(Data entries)

▽

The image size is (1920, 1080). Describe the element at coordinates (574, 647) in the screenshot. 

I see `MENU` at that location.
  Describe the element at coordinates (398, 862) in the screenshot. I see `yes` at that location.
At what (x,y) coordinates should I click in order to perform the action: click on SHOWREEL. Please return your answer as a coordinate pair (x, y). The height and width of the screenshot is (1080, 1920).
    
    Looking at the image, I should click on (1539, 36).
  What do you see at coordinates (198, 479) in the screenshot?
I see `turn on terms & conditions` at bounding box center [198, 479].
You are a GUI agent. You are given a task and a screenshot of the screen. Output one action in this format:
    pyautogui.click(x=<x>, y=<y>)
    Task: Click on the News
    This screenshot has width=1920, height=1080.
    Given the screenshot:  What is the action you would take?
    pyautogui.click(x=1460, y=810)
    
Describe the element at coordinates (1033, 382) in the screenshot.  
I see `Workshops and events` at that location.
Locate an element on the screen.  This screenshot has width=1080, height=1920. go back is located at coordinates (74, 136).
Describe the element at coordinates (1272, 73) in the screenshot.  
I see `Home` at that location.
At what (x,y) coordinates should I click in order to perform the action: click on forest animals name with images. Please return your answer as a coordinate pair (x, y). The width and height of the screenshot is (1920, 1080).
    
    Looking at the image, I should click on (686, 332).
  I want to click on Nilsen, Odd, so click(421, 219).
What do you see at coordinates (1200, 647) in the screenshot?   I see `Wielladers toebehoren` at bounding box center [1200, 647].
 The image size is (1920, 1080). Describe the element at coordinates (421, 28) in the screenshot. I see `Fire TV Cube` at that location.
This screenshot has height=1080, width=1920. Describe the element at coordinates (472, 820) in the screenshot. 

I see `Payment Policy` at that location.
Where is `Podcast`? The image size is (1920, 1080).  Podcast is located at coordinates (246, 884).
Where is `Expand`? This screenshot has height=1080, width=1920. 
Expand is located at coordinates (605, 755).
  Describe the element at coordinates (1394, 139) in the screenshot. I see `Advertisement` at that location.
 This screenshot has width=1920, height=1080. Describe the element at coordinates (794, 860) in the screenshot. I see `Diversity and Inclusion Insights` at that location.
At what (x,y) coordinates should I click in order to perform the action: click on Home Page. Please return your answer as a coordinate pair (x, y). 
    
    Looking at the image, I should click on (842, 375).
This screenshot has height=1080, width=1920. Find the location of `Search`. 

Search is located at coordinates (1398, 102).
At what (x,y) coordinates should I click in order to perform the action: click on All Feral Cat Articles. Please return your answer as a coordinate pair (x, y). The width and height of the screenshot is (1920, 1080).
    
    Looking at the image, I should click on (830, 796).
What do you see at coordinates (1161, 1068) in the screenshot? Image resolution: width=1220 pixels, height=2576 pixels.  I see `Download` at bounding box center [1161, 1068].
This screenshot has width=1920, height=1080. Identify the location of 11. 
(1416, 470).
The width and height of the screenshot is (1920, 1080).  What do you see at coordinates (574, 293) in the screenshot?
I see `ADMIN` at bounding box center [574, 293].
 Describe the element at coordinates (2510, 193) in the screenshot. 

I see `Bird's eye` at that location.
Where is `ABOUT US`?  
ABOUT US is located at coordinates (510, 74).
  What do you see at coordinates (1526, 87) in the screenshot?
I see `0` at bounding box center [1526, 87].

△

*DIRECTIONS FOR THIS TASK:* Pick out every line of the material above that contains the string "action". Case counts.

*RESPONSE TO THIS EXERCISE:*
At what (x,y) coordinates should I click in order to perform the action: click on SHOWREEL. Please return your answer as a coordinate pair (x, y). The height and width of the screenshot is (1080, 1920).
You are a GUI agent. You are given a task and a screenshot of the screen. Output one action in this format:
    Given the screenshot:  What is the action you would take?
At what (x,y) coordinates should I click in order to perform the action: click on forest animals name with images. Please return your answer as a coordinate pair (x, y). The width and height of the screenshot is (1920, 1080).
At what (x,y) coordinates should I click in order to perform the action: click on Home Page. Please return your answer as a coordinate pair (x, y). 
At what (x,y) coordinates should I click in order to perform the action: click on All Feral Cat Articles. Please return your answer as a coordinate pair (x, y). The width and height of the screenshot is (1920, 1080).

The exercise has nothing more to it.